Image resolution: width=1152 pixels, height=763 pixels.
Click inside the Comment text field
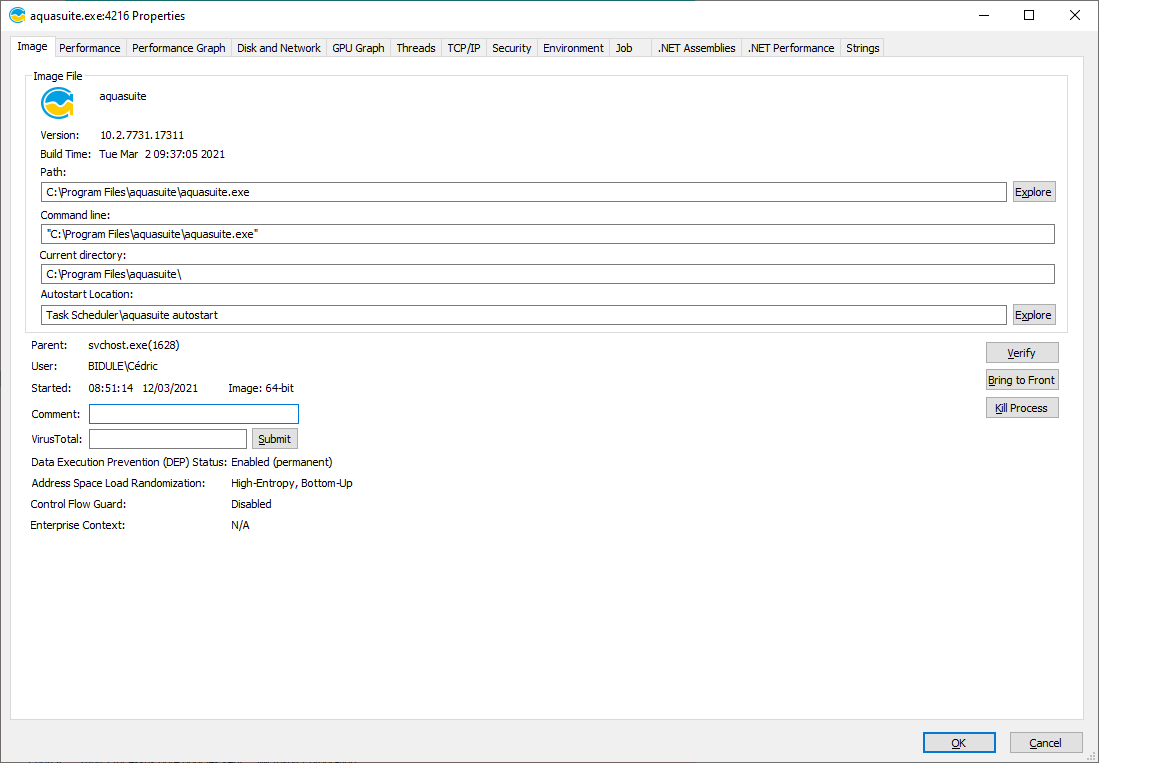(193, 414)
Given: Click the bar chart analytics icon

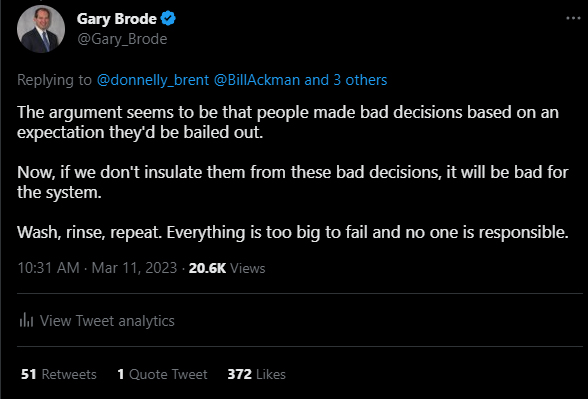Looking at the screenshot, I should coord(26,320).
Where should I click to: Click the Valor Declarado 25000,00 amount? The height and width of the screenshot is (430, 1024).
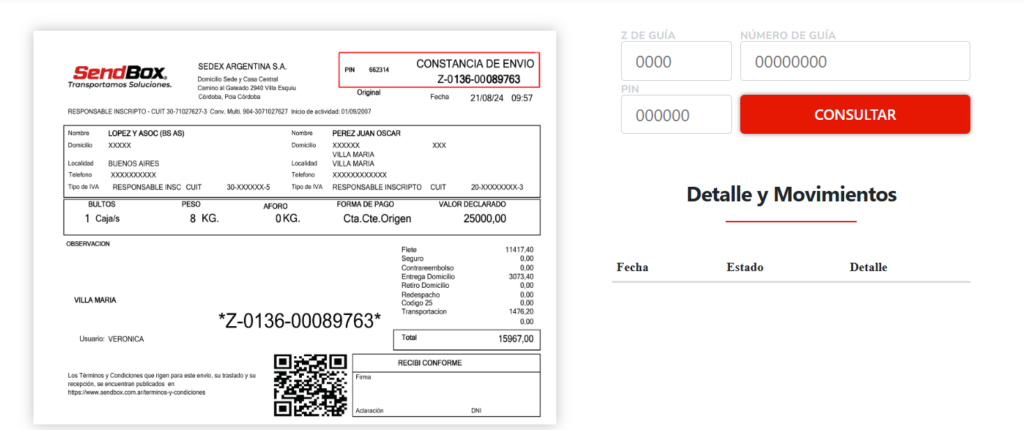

> [YOUR GOAL]
Report all lines of the data above that include the string "height".

> [FINAL ANSWER]
Image resolution: width=1152 pixels, height=763 pixels.
Where should I click to: Click the Valor Declarado 25000,00 amount? The height and width of the screenshot is (430, 1024).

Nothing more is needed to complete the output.